THE announcement that Leith has been identified as the home of a major film and television studio for Scotland demonstrates a complete failure of the so-called creative imagination (News, December 7).
The majority of Scots appreciate the need to maximise the potential of the leisure and creative industries which command an increasing share of the national economy.
The decision to site this facility in the overheated Edinburgh area is dreadful and utterly regressive, both in terms of initial investment cost and subsequent economic act.
Not only will this capture an even larger share will not only allow more public as well as private resources into the area which least requires it, but it will impose further burdens on the Capital itself, for example, travel congestion, house prices, labour shortages and more.
This is merely the latest in a long line of short-sighted decisions to centralise facilities and investment. For example, HMRC’s centralisation of Scottish jobs in New Waverley last year and going back to the Scottish Parliament and brand new Scottish Government buildings, also in Leith.
Has the Scottish Government learned nothing from the devastating imbalance that overcentralising the UK in London has created? It has distorted the economy, denied vital opportunities to other areas and yet continues to greedily consume much higher levels of public investment than any other part of the country.

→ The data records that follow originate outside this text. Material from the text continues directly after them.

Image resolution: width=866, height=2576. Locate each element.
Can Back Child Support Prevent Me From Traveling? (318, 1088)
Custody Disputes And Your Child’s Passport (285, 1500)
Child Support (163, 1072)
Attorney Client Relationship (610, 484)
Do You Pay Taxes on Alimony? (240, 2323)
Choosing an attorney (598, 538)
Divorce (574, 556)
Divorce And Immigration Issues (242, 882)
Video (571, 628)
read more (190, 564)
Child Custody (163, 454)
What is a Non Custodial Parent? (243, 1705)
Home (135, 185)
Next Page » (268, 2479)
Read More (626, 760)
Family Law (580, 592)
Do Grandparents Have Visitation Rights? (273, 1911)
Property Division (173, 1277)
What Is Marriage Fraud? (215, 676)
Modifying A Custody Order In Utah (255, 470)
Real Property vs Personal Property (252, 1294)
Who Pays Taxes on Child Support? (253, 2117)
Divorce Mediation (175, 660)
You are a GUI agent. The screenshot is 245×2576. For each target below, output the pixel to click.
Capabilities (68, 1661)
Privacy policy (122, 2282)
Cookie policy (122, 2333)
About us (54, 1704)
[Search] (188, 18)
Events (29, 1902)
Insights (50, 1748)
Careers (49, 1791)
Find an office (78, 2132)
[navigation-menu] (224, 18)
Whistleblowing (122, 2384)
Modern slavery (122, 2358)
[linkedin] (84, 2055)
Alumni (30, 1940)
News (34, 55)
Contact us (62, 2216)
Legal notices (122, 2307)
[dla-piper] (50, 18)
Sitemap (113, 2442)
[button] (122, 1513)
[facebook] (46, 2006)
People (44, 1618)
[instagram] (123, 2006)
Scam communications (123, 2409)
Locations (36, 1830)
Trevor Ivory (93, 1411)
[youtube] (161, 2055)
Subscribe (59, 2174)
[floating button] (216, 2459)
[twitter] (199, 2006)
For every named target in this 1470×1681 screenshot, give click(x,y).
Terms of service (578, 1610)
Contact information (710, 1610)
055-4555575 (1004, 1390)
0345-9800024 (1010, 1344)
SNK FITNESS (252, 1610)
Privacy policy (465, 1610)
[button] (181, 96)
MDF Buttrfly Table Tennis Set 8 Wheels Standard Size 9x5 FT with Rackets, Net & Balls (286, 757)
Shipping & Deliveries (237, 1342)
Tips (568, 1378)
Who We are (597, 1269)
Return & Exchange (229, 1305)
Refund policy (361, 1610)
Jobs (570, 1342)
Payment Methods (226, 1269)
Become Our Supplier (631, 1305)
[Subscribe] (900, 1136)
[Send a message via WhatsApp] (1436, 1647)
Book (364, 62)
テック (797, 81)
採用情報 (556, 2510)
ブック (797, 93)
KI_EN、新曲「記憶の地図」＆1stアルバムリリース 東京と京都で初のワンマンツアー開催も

This locational choice also carries huge opportunity cost, denying the economic boost to many post-industrial areas which are increasingly deprived and left behind. My own former mining community of Levenmouth is falling further behind.
We can see Leith clearly across the Forth and we have large industrial sites available and more unemployed. Yet only 2% of working age adults here are employed in Edinburgh because we are denied the modest investment to reopen the short stretch of mothballed railway line.
If not here then many other struggling post-industrial areas in Lanarkshire or Ayrshire are much more deserving of such investment and redistribution would benefit the entire economy.
Stuart McIntosh, Kirkland Walk, Methil.